> _Exercise goal_: Output verbatim the lines of the listing, starting at the line that contains "Where should I click to: Close" and ending at the close of the listing.

> _Word and item position data_:
# # # # #
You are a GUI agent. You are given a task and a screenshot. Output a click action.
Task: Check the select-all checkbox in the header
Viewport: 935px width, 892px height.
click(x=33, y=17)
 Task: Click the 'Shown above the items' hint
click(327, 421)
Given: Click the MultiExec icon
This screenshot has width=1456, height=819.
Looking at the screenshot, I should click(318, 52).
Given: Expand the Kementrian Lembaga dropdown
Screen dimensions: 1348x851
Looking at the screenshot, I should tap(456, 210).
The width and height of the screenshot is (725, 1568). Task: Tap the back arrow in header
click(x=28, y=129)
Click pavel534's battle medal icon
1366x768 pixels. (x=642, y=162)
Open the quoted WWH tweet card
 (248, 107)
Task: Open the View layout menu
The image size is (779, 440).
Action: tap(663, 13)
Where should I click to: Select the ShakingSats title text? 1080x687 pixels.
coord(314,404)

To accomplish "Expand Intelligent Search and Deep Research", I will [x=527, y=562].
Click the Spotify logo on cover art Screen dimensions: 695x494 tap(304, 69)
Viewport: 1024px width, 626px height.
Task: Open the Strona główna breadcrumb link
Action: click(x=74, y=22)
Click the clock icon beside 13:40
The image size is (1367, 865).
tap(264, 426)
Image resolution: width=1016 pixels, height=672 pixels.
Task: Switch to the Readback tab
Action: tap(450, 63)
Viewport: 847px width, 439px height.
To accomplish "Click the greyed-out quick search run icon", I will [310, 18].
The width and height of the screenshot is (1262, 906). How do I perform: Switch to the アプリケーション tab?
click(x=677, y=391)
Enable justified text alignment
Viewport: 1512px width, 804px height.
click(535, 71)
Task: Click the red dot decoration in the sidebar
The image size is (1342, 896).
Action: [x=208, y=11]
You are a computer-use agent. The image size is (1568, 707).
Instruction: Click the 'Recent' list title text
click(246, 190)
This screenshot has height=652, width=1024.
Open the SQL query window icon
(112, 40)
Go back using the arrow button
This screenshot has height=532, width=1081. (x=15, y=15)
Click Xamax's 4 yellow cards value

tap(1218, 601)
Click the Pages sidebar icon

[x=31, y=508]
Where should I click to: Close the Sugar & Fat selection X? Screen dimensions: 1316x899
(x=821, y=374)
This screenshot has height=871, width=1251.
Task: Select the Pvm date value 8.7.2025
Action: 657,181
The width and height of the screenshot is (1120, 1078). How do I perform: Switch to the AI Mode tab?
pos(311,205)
# # # # #
> _Answer to the task_:
Where should I click to: Close the Sugar & Fat selection X? Screen dimensions: 1316x899
(x=821, y=374)
This screenshot has height=871, width=1251.
Task: Select the Pvm date value 8.7.2025
Action: 657,181
The width and height of the screenshot is (1120, 1078). How do I perform: Switch to the AI Mode tab?
pos(311,205)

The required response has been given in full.